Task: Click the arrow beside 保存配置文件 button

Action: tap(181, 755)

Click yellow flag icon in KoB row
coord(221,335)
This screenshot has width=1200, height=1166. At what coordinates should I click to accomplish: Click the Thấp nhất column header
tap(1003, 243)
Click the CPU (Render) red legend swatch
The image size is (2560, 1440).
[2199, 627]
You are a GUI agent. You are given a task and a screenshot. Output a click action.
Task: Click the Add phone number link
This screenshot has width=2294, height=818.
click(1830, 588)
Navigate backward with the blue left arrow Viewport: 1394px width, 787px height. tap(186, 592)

• • • • • • •

- _WORK INSTRUCTIONS_: Reproduce word for word the part of the records that opens with the line containing "You are a GUI" and closes with the end of the records.

- _RESULT FOR THIS TASK_:
You are a GUI agent. You are given a task and a screenshot. Output a click action.
Task: Click the Add phone number link
This screenshot has width=2294, height=818.
click(1830, 588)
Navigate backward with the blue left arrow Viewport: 1394px width, 787px height. tap(186, 592)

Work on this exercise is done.